List each line of the rows that contains the string "icon", matching its case.

++++ Source material ++++

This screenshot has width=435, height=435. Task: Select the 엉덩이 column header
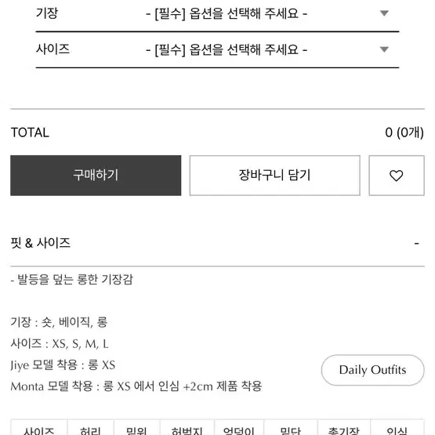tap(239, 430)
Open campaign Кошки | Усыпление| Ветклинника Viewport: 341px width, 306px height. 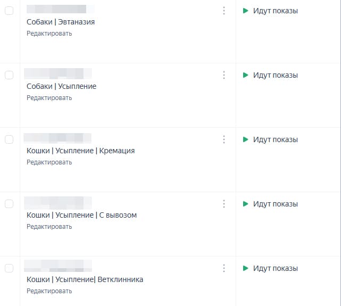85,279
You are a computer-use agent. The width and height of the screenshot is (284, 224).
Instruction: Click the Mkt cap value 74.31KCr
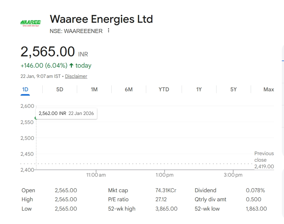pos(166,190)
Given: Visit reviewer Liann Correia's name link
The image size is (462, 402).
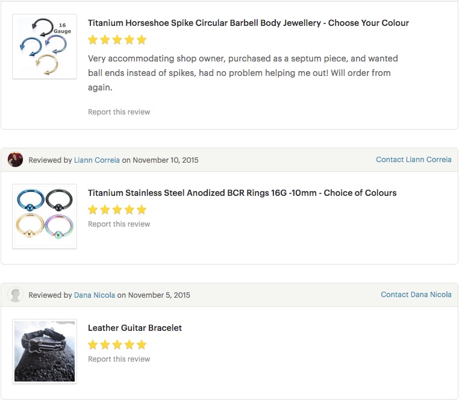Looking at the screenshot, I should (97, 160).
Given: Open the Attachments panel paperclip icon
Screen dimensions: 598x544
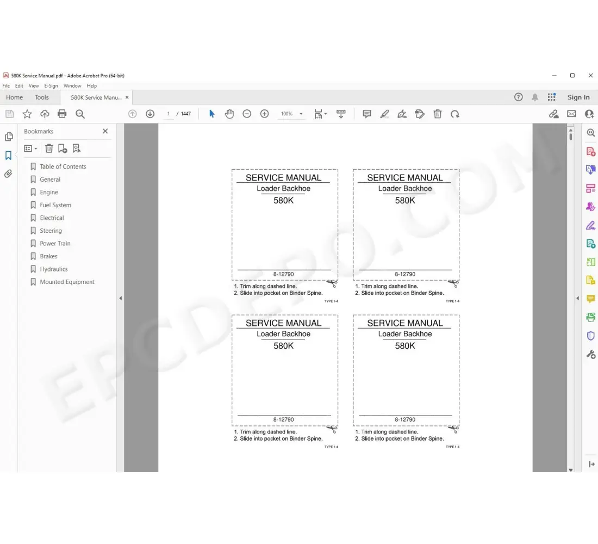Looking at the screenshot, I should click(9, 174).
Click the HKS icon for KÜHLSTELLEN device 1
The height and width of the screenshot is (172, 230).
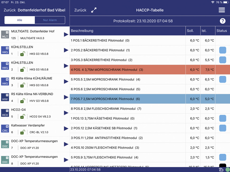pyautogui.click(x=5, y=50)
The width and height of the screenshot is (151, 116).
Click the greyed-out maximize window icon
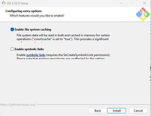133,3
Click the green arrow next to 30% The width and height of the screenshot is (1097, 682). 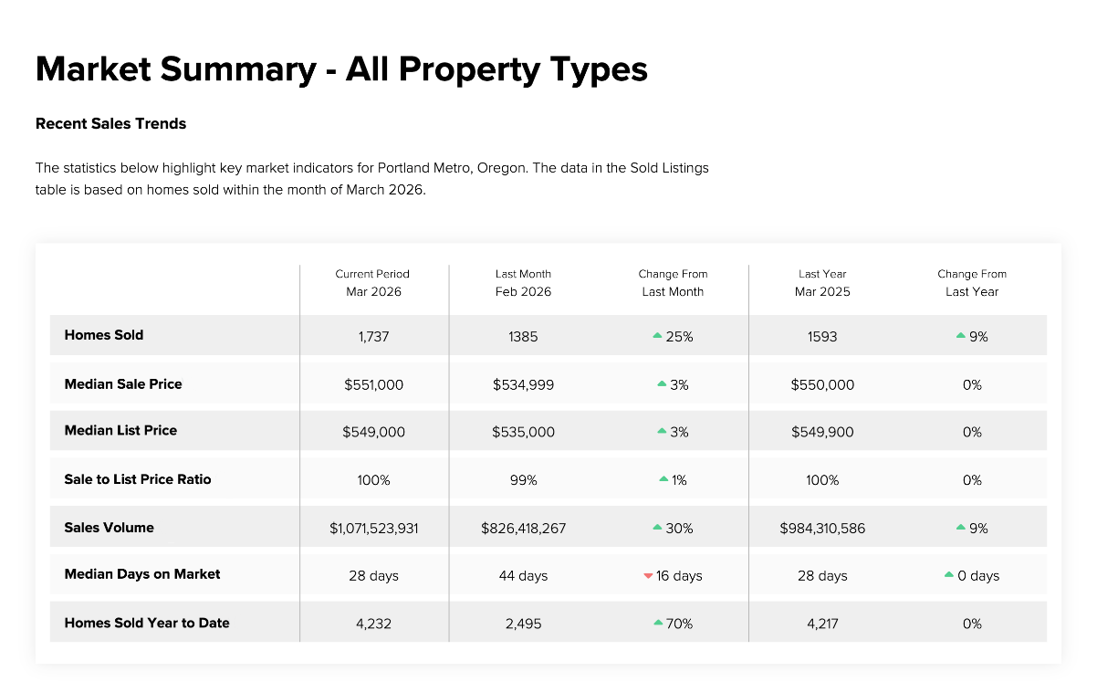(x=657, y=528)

++++

Reply to the task:
Given: Open the Attachments panel paperclip icon
Click the HKS icon for KÜHLSTELLEN device 1
Click the greyed-out maximize window icon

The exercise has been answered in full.